Je ne dormis pas, cette nuit là. Mes pensées étaient tournées vers toi. Je n'arrivais pas à me décider à t'abandonner. Mais où te trouver? Où étais tu? Où vivais tu? Que faisais tu? Allais tu revenir? Existais-tu réellement, ou avais tu été le fruit de mon imagination? Tant de questions sans réponses tourbillonnaient dans ma tête, me rendant folle de douleur et de manque. Comment avais tu pu devenir si nécéssaire à ma vie en si peu de temps? Ça n'avait aucun sens. J'étais si perturbée que je ne me rendis compte que le lendemain que j'étais rentrée chez moi.

Pas à l'hôtel.

Chez moi.

Chez nous.

Et David s'y trouvait, et fut surpris de se réveiller à côté de moi. À peu près autant que moi.
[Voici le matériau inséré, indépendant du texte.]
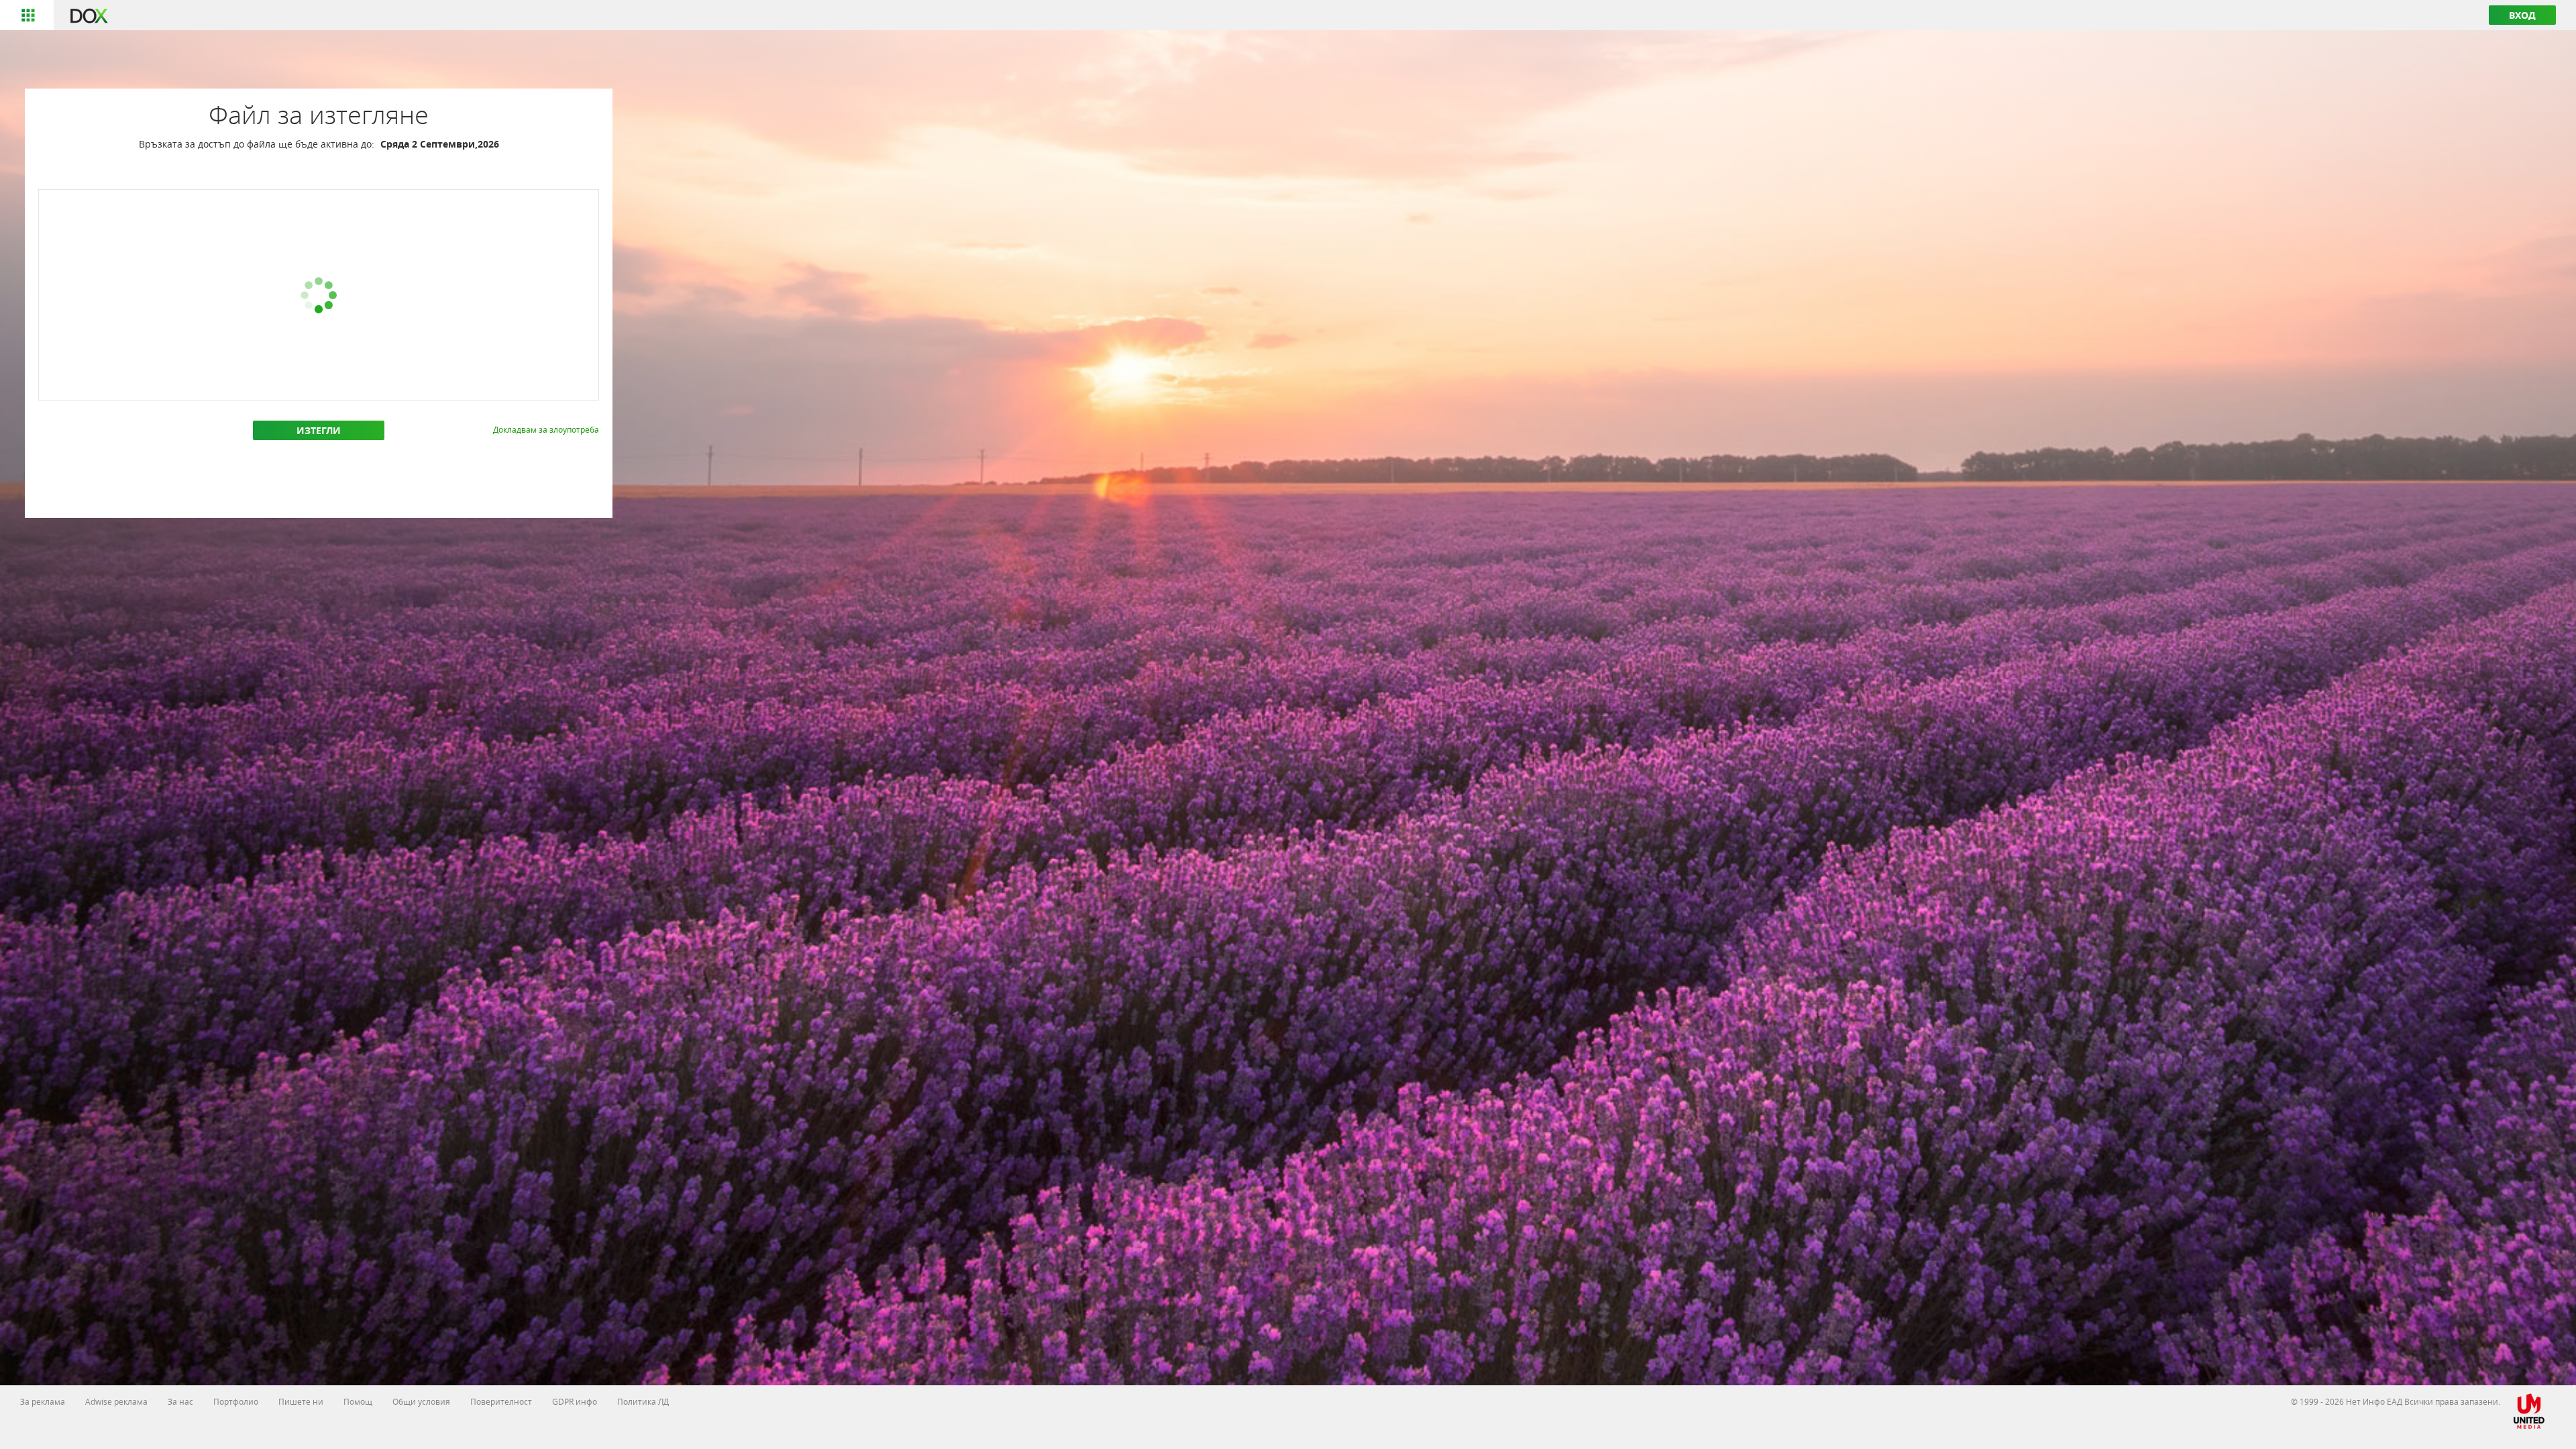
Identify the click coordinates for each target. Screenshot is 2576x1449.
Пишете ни (300, 1401)
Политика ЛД (643, 1401)
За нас (180, 1401)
Quand je repense aux réponses que j'ai faites à son milliard de questions et de supplications, un seul sentiment m'envahit, le regret. Je n'eus aucune force de lui résister. Il s'excusa. Encore. Et encore. Me promit que c'était la première fois que ça arrivait. Et que ce serait la dernière. Qu'il avait compris son erreur.

Tant de mots vide de sens. Des paroles. Rien que des paroles. Mais je les acceptais. Sans combat. Sans résistance. Il en fut lui même surpris. Mais quelque chose était brisé en moi. Je ne t'avais pas revue. Et j'avais besoin d'oublier.

Même si cela impliquait de retourner avec cet homme qui m'avait manipulée, trompée, et le faisait sûrement encore. J'avais l'impression de ne plus rien ressentir pour lui. J'étais comme anesthésiée de toutes mes sensations, de tous mes sentiments, de toutes mes émotions.

Je pardonnai même à Margaux le lendemain. Je lui demandai simplement de ne plus approcher de David. Et, bien sûr, je ne lui garantissait plus notre amitié. Juliette ne l'aurait de toute façon jamais accepté. Elle avait déjà explosé en apprenant mon retour avec David. Elle ne me comprenait pas.

Moi non plus, je ne me comprenais plus. Je n'étais plus moi même, depuis que je t'avais vue. Et je n'étais plus moi même, depuis que tu n'étais plus là.